What did the study show?
Improved PRS performance using CT-SLEB was observed in the groups from non-European countries as compared to the other simpler tools. This remained true regardless of whether the training dataset was small or large; however, this affected the accuracy of other PRS calculators. The greatest number of comparisons was conducted between CT-SLEB and PRS-CSx, the latter being a Bayesian approach.
CT-SLEB maintained or even surpassed the predictive accuracy of other tools that rely more heavily on computational analysis. As the sample size increases, CT-SLEB becomes more accurate, irrespective of the polygenicity, whereas with smaller samples, it performs better with lower polygenicity.
PRS-CSx performed better than CT-SLEB in many settings; however, both platforms perform best when using data from all five ancestries. Using two-ancestry data, CT-SLEB generates African PRS 25 times faster than PRS-CXs at only 4.3 minutes. When based on five-ancestry data, CT-SLEB was over 90 times faster, taking almost the same time as compared to 420 minutes.
The predictive performance of PRS for minority groups generated by CT-SLEB was comparable to that for the European population if the former had sample sizes at least 45% as large as European cohorts. However, the sample size required for accurate prediction varies dramatically with the heritability of various traits.
CT-SLEB is easily scalable and can process a much larger number of SNPs.
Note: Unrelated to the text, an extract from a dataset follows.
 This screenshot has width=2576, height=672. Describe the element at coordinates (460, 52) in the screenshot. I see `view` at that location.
Thus, this platform is capable of improving its PRS performance in minority groups within the American population by using denser SNP panels.
For many polygenic traits, including the clinically important cardiovascular disease (CVD) trait, CT-SLEB predicted the risk much better than PRS-CSx and PolyPred-S+. Overall, these three outperformed other platforms; however, none was superior in all settings.
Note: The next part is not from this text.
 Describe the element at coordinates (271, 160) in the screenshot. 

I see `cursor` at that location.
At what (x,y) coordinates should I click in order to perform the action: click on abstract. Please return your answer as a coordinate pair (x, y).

Even with the best-performing method and large sample, a substantial gap remained for PRS performance in non-EUR populations compared with the EUR Population.”
What are the implications?
CT-SLEB is a new and computationally scalable method for generating powerful PRSs using data from GWASs in diverse populations.”
The study findings emphasize the need to use multiple methods to generate PRSs across multiple ancestries. For African-American populations, representing African-origin populations that have little baseline polygenic data, with correspondingly lower polygenic prediction accuracy, CT-SLEB produced the most improvement in the PRS performance.
The simulation studies showed the need to determine sample sizes appropriate for such prediction. These studies also highlight the effects of variations in SNP density when predicting the risk of a trait among people of multiple ancestries, which will affect the choice of method for PRS generation.
CT-SLEB produces predictions an order of magnitude faster than PRS-CSx and is easily scalable for handling large increases in the number of SNPs and more populations.
- Zhang, H., Zhan, J., Jin, J., et al. (2023). A new method for multiancestry polygenic prediction improves performance across diverse populations. Nature Genetics. doi:10.1038/s41588-023-01501-z.